Investing in research: Taking security posture to the next level

We were challenged to quantify the real-world impact of a self-propagating worm-based ransomware attack like NotPetya, and help one customer to understand how its security investment could better deliver the intended resilience against such threats.

Working closely with the customer and bringing innovative technical expertise from across the Company together, we created EternalGlue – a safe, controllable and self-propagating malware simulator that could test an organisation's resilience against malware attacks in a live environment.

What we did

We reverse engineered NotPetya to create from scratch a new worm with clean exploits, a benign payload, detailed suicide logic, kill switches and telemetry information.

We launched this into our client's network, enabling them to run several scenarios from six user accounts.

When we triggered the kill switch at the end of the test a couple of hours later, our EternalGlue worm had safely infected a significant number of the client's hosts, using lateral movement vectors, including token impersonation and unpatched systems.

The results

The EternalGlue test identified a number of improvements in the customer's Windows Active Directory, which improved resilience against similar propagation attempts.

Most importantly, the results gave the customer's CISO and Board a unique, evidence-based insight into their security posture, and how they could materially improve their resilience by investing in the right areas.

This is a great example of challenging ourselves to create innovative cyber solutions through expert research putting our customers at the heart of everything we do.

Innovative solutions: A new perspective breeds better detection

Cyber is a 24/7 threat, making round-the-clock detection an essential component of any organisation's security strategy. By maintaining a holistic, 360-degree view of your business, you significantly improve your chances of detecting and responding to cyber-attacks before they can cause damage.

Our Security Operations Centre (SOC) keeps watch for our clients every minute of every day, combining world-leading technologies and expert analysis to deliver a comprehensive Managed Detection and Response service.

At the heart of this service is a commitment to providing a greater quality of detection to our clients that goes beyond recognised user case alerts.

We challenged ourselves to create a solution that could understand attacker behaviours and tradecraft in real-time, to enhance detection rates of real-world threats. The result was our Managed Detection Engine.

What we did

To create the best quality detection, we innovatively combined traditional techniques with our own leading threat detection services. We used our wealth of experience in thorough, research-based offensive attacks to improve the Engine's defensive ability and drive its detection rates up.

Drawing on our extensive threat intelligence network, we also created a constantly updated library of Cyber Threat Indicators with applied detection logic.

Every month, we collect and analyse billions of security events logged by our clients, and break these down to the few that matter to the organisations we work with.
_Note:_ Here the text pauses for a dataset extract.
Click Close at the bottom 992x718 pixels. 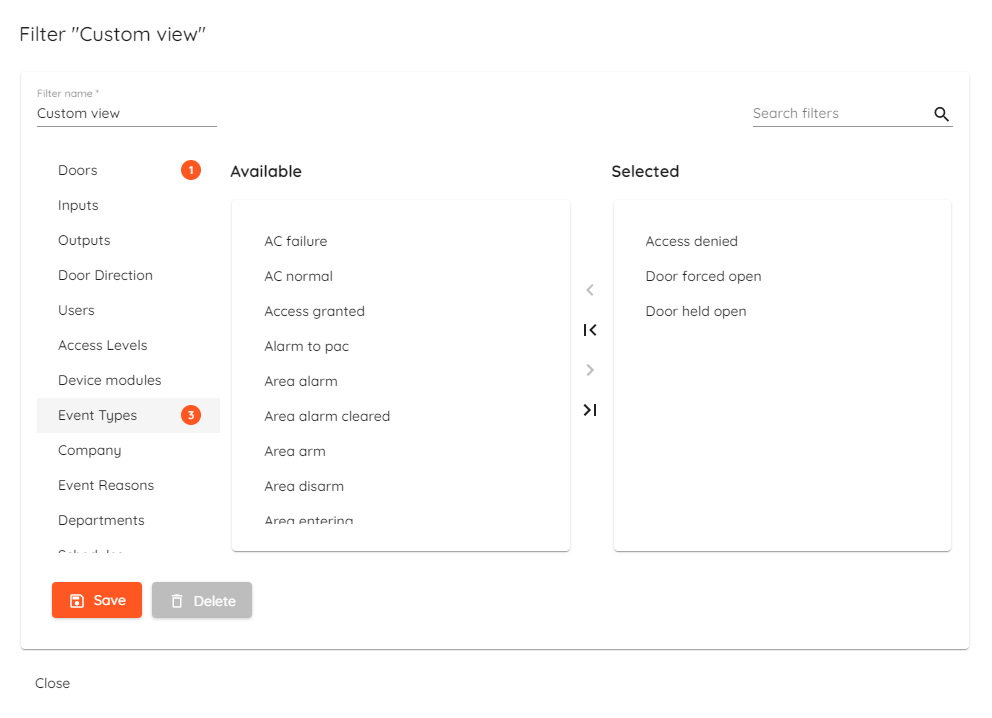pyautogui.click(x=52, y=683)
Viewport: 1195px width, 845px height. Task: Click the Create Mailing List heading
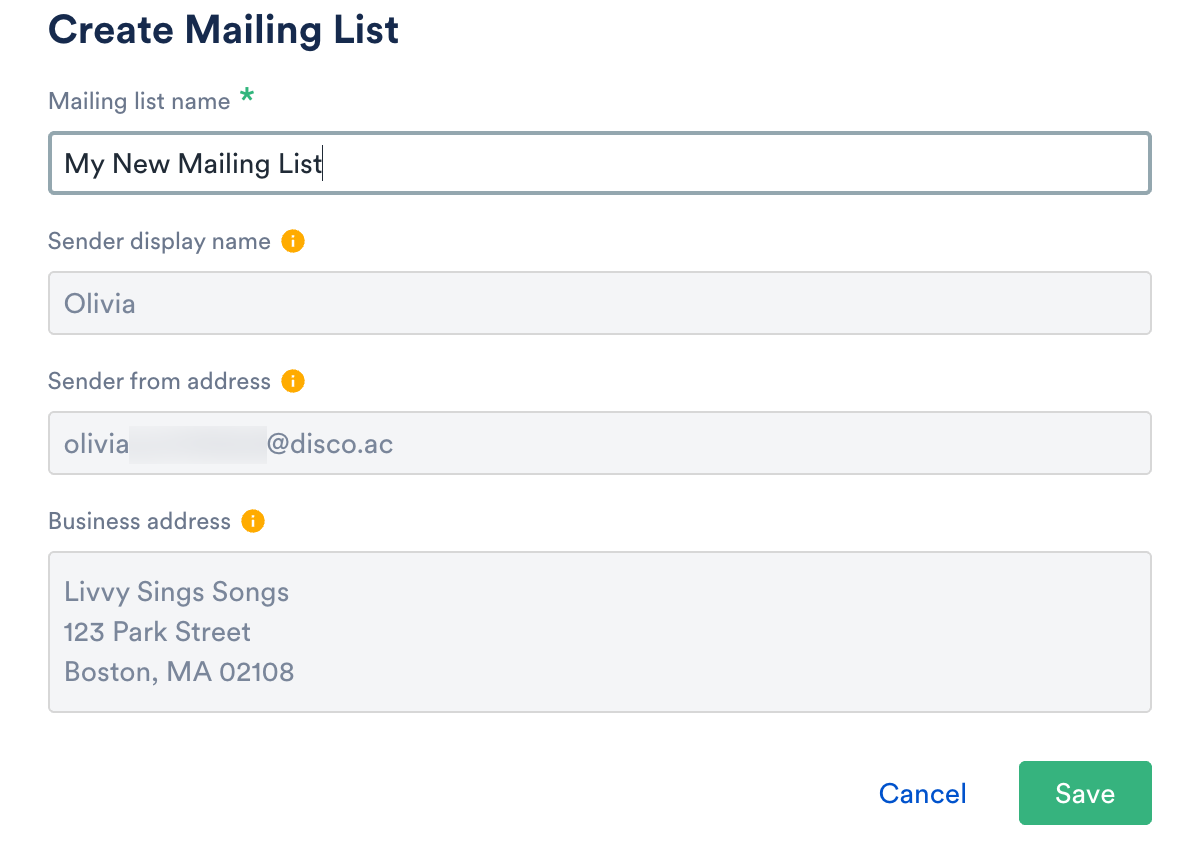[x=223, y=30]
We used the intelligence garnered from this practice to create a real-time library of reports on alert investigations and findings, using the recognised MITRE ATT&CK framework to classify detected attack tactics, techniques and procedures. We also used the MITRE framework to correlate detected activity to drive false positive rates down.

All of this data is fed into our Managed Detection Engine and interrogated in real-time, enabling us to identify the malicious and anomalous activity as it happens and work with our customers to mitigate risk more efficiently.

The results

By bringing together external content such as the MITRE ATT&CK framework and our own offensive threat hunting, intelligence framework, insights and more, the Managed Detection Engine has already improved detection rates, enhanced the quality of findings and reduced false positive rates for many of the customers we work with.

Importantly, this approach enabled us to apply our deep offensive expertise to improve our ability to defend our clients from real-world cyber-attacks.

Collaboration: giving businesses technology to thrive

Visibility is crucial when it comes to any comprehensive and robust security strategy. This means mapping out an IT estate and establishing where any potential risks lie – providing businesses with a clear understanding of any changes that need to be made, or any security issues that need to be addressed.

Security logging is an important part of this process. It is widely acknowledged across the industry that gathering and logging information on any installations and user behaviour across a system is an important practice that can help organisations to identify any potential risks, as well as ensuring compliance with a range of security standards.

However, knowing where to start can often be a challenge – particularly for small enterprises, or those that don't have large amounts of money to invest in a complex monitoring solution.

Simplicity is key

We've collaborated with the UK's National Cyber Security Centre (NCSC) and the Cabinet Office on the 'Logging Made Easy' project, building the guidance, scripts and tutorials needed to enable organisations to deploy an effective, scalable logging solution.

Built using open source and freely available software, the solution is based on tried and tested architectural design methods and best practice from real-life cyber investigations, enabling businesses to understand their IT estate in more detail.

Logging information across an IT estate, including user details, uninstalled software updates, and administrative privileges, can help organisations to monitor their systems and detect attacks quickly, as well as improving access to information for reporting purposes.

Building a strong cyber security strategy should be a priority for all businesses, regardless of size or sector. It's up to government and industry to work together to help businesses that may not have the resources to source their own incident investigation and protective monitoring tools. Making the monitoring process more simple for these companies is just one way to help work towards a safer society.